The output should be limited to the line holding "10 Buoni motivi per scegliere CFS (421, 19)" and the lines after it through the end of the entries, each restated exactly.
───── Records supplied ─────
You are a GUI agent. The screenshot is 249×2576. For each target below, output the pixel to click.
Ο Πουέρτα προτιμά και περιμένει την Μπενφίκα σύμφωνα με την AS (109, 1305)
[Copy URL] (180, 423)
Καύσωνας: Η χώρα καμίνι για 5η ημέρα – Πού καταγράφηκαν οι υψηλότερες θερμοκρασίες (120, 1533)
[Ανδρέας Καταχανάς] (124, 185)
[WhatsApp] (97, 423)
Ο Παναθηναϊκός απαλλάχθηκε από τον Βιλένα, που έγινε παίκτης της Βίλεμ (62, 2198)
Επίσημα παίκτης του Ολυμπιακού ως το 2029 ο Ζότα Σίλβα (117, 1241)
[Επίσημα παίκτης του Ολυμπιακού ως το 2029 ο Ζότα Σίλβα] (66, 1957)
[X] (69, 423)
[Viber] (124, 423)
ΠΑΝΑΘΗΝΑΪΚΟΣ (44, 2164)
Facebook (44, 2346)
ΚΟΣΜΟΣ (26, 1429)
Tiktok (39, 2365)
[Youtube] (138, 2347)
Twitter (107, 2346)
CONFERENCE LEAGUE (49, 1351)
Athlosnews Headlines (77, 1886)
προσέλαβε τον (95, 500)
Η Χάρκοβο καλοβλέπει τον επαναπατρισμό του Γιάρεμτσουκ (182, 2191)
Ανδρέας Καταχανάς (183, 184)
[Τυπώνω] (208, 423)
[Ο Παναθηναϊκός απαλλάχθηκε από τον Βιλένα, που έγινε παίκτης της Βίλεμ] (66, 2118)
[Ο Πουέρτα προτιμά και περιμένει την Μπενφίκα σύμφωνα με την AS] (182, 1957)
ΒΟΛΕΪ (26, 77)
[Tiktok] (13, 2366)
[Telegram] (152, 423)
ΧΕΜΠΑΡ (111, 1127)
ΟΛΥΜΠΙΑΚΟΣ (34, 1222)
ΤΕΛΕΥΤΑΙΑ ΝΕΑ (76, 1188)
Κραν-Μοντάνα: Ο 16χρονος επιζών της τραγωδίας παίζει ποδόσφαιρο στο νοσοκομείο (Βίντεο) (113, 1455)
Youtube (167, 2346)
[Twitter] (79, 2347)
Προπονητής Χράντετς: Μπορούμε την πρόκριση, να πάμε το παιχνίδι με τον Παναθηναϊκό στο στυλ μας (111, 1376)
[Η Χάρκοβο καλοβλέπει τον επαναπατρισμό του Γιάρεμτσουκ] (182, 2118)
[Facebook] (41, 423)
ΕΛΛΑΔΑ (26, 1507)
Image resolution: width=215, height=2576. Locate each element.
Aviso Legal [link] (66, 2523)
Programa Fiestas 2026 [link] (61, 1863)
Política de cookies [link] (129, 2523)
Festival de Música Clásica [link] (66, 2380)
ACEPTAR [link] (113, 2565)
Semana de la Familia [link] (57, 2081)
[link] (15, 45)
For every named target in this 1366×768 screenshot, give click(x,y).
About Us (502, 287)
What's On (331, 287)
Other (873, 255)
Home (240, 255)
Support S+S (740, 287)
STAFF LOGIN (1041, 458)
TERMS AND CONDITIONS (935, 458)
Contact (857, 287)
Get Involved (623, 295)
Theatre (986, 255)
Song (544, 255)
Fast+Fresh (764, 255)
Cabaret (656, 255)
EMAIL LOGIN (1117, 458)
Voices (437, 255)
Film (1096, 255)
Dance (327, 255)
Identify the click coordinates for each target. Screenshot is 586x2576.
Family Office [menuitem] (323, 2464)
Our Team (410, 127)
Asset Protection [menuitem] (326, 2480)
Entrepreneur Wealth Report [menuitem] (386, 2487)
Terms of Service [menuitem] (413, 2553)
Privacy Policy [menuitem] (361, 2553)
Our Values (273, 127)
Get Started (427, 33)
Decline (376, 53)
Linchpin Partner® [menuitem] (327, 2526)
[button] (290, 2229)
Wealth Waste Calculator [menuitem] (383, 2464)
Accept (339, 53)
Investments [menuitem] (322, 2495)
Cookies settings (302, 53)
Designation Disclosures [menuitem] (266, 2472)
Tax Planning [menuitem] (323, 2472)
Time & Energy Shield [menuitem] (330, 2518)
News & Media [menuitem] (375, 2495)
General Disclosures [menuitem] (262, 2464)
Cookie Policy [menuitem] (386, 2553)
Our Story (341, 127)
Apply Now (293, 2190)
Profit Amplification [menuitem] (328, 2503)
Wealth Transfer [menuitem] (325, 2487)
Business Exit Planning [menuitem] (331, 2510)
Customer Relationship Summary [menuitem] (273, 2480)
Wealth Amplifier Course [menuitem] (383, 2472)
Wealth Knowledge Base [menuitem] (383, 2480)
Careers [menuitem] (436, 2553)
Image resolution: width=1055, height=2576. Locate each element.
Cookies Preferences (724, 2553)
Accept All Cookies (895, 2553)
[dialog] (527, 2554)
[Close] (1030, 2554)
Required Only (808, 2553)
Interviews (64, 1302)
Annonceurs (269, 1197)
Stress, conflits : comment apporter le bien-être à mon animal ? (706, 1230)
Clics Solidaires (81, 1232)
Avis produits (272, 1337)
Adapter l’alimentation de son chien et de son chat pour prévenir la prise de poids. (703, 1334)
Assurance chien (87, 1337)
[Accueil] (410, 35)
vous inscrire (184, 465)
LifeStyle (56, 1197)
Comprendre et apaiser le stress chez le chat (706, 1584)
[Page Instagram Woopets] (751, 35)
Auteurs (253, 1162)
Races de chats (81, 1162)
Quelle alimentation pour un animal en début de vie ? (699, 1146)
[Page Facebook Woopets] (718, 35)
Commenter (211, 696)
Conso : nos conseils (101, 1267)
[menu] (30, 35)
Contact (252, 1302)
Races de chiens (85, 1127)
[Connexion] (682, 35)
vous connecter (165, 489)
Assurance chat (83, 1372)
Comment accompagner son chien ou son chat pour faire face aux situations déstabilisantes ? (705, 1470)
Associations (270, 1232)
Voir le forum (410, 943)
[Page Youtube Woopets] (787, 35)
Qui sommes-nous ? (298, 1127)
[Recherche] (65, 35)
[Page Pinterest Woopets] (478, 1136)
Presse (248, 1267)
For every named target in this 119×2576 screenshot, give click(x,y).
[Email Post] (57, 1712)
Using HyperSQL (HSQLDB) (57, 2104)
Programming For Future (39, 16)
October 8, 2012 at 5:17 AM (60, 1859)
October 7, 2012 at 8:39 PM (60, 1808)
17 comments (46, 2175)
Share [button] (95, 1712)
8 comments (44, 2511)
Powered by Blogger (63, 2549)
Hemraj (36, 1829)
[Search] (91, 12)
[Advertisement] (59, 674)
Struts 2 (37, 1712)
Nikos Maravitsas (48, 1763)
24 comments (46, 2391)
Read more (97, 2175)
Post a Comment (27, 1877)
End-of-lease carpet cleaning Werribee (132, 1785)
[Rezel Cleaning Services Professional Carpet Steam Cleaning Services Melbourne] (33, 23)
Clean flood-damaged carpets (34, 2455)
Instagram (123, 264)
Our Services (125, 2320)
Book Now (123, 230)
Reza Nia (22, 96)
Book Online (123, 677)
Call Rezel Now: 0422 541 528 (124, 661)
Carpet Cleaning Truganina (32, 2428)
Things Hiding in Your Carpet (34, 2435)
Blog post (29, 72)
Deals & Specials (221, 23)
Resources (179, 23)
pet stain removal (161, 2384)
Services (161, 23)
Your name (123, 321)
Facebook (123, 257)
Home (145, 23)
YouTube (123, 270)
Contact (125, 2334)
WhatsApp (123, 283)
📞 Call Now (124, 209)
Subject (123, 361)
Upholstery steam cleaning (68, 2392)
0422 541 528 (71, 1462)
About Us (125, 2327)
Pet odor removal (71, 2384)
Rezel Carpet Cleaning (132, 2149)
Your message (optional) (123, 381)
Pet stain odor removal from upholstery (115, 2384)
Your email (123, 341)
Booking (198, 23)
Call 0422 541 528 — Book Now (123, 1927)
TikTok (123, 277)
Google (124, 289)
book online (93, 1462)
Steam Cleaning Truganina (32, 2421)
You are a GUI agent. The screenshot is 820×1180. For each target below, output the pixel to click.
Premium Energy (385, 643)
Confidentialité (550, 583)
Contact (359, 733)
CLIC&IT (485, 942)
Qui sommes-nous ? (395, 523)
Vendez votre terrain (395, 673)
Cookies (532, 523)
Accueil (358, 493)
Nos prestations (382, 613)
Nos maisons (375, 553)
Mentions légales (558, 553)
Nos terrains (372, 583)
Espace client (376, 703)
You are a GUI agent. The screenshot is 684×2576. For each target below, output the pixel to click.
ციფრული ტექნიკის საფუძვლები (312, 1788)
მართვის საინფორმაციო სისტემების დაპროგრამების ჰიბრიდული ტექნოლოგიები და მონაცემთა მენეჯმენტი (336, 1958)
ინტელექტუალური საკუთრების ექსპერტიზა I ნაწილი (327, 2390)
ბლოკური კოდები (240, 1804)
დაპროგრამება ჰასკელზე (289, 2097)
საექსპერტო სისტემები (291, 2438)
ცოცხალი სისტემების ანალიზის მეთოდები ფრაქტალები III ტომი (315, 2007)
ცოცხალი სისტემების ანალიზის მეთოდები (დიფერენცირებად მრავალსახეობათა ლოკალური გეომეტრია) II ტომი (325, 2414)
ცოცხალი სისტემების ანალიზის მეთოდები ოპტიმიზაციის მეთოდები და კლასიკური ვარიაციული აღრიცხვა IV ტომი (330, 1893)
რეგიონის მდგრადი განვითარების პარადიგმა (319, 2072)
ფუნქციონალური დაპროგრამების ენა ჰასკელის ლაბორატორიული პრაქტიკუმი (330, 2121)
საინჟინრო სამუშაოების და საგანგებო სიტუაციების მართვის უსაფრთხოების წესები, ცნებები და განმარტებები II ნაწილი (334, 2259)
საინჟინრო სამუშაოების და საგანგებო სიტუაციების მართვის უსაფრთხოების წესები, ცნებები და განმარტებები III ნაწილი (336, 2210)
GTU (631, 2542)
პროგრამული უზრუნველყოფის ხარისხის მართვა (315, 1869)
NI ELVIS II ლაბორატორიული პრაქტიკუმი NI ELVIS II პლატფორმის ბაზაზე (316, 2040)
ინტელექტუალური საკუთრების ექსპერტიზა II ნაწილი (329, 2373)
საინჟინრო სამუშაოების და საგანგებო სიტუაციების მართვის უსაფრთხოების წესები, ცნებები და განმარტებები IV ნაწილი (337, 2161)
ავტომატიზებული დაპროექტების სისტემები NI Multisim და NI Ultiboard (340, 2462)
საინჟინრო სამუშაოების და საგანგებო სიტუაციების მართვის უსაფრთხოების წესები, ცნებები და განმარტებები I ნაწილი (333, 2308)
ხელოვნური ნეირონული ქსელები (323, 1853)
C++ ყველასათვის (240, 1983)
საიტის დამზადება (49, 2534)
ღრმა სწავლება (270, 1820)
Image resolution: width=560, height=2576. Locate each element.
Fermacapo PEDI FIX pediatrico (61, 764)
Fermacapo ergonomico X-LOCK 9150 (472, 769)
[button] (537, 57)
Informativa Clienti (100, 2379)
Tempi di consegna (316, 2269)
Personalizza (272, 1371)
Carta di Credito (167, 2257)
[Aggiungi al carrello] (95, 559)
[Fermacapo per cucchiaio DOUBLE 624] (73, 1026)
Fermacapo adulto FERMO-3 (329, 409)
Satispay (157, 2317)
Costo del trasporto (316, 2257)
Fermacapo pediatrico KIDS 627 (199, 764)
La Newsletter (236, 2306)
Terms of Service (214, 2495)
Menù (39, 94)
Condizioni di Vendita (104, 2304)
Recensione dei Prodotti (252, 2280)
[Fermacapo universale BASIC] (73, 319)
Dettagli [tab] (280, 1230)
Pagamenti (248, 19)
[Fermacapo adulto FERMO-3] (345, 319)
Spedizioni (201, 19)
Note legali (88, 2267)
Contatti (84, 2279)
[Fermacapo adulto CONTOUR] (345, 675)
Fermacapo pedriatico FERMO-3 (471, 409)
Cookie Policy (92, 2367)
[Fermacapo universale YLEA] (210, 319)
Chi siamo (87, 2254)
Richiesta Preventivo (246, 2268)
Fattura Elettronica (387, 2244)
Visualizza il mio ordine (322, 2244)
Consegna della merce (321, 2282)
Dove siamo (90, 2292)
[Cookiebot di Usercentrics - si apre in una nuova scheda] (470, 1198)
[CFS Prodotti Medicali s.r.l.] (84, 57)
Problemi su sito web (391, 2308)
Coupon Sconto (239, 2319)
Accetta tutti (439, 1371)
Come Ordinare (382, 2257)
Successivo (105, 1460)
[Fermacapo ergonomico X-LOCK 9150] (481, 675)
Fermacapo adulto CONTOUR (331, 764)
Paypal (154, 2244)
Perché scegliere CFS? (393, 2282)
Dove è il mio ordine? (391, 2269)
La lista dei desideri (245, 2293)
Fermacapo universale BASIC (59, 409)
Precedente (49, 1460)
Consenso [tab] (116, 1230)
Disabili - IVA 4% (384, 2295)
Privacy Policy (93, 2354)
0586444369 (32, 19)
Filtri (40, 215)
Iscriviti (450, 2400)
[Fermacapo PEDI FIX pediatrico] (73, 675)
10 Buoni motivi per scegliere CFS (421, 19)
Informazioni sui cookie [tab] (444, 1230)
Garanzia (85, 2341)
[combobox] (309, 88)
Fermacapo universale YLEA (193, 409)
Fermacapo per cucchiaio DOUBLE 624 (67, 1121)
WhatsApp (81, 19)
─────
Final answer.
10 Buoni motivi per scegliere CFS (421, 19)
Informazioni sui cookie [tab] (444, 1230)
Garanzia (85, 2341)
[combobox] (309, 88)
Fermacapo universale YLEA (193, 409)
Fermacapo per cucchiaio DOUBLE 624 (67, 1121)
WhatsApp (81, 19)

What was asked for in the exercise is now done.